TASK TO COMPLETE.
Can you rewrite the data below, changing every "Identify the location of" to "Find the position of" and leaving everything else unchanged?

Records from a pointing dataset
==*==

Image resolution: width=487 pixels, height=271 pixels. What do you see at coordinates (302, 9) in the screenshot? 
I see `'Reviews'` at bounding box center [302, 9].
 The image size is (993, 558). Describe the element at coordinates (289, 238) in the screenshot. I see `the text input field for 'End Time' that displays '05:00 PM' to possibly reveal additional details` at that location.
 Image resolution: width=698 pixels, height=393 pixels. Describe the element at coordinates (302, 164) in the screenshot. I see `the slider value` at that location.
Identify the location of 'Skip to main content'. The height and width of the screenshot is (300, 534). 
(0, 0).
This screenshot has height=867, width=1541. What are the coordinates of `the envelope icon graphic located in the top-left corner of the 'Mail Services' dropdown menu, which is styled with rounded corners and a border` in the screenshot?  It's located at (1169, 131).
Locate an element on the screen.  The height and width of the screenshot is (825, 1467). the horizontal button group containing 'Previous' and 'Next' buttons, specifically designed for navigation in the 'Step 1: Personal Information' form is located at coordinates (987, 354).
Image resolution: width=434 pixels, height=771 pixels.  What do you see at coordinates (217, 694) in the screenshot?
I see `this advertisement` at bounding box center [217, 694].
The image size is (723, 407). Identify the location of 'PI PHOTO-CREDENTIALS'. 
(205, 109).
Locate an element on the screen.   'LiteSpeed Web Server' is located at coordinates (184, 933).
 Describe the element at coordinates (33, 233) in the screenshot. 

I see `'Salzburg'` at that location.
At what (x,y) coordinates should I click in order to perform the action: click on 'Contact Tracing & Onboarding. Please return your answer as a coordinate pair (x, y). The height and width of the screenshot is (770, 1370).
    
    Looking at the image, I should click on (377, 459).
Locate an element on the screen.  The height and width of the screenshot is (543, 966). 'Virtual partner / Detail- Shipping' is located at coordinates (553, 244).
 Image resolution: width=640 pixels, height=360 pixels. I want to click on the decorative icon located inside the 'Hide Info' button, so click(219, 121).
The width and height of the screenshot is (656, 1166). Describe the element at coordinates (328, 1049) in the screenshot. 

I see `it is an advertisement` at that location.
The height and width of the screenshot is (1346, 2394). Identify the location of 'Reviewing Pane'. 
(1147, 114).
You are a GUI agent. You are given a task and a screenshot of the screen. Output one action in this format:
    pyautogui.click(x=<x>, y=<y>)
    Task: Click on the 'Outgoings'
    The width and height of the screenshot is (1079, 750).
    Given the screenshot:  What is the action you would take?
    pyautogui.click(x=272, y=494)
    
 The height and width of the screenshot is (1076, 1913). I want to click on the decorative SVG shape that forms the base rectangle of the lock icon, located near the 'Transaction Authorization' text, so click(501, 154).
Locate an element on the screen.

==*==

RESULT.
Image resolution: width=487 pixels, height=271 pixels. What do you see at coordinates (302, 9) in the screenshot? 
I see `'Reviews'` at bounding box center [302, 9].
 The image size is (993, 558). Describe the element at coordinates (289, 238) in the screenshot. I see `the text input field for 'End Time' that displays '05:00 PM' to possibly reveal additional details` at that location.
 Image resolution: width=698 pixels, height=393 pixels. Describe the element at coordinates (302, 164) in the screenshot. I see `the slider value` at that location.
Find the position of 'Skip to main content'. The height and width of the screenshot is (300, 534). 
(0, 0).
This screenshot has height=867, width=1541. What are the coordinates of `the envelope icon graphic located in the top-left corner of the 'Mail Services' dropdown menu, which is styled with rounded corners and a border` in the screenshot?  It's located at (1169, 131).
Locate an element on the screen.  The height and width of the screenshot is (825, 1467). the horizontal button group containing 'Previous' and 'Next' buttons, specifically designed for navigation in the 'Step 1: Personal Information' form is located at coordinates (987, 354).
Image resolution: width=434 pixels, height=771 pixels.  What do you see at coordinates (217, 694) in the screenshot?
I see `this advertisement` at bounding box center [217, 694].
The image size is (723, 407). Find the position of 'PI PHOTO-CREDENTIALS'. 
(205, 109).
Locate an element on the screen.   'LiteSpeed Web Server' is located at coordinates (184, 933).
 Describe the element at coordinates (33, 233) in the screenshot. 

I see `'Salzburg'` at that location.
At what (x,y) coordinates should I click in order to perform the action: click on 'Contact Tracing & Onboarding. Please return your answer as a coordinate pair (x, y). The height and width of the screenshot is (770, 1370).
    
    Looking at the image, I should click on (377, 459).
Locate an element on the screen.  The height and width of the screenshot is (543, 966). 'Virtual partner / Detail- Shipping' is located at coordinates (553, 244).
 Image resolution: width=640 pixels, height=360 pixels. I want to click on the decorative icon located inside the 'Hide Info' button, so click(219, 121).
The width and height of the screenshot is (656, 1166). Describe the element at coordinates (328, 1049) in the screenshot. 

I see `it is an advertisement` at that location.
The height and width of the screenshot is (1346, 2394). Find the position of 'Reviewing Pane'. 
(1147, 114).
You are a GUI agent. You are given a task and a screenshot of the screen. Output one action in this format:
    pyautogui.click(x=<x>, y=<y>)
    Task: Click on the 'Outgoings'
    The width and height of the screenshot is (1079, 750).
    Given the screenshot:  What is the action you would take?
    pyautogui.click(x=272, y=494)
    
 The height and width of the screenshot is (1076, 1913). I want to click on the decorative SVG shape that forms the base rectangle of the lock icon, located near the 'Transaction Authorization' text, so click(501, 154).
Locate an element on the screen.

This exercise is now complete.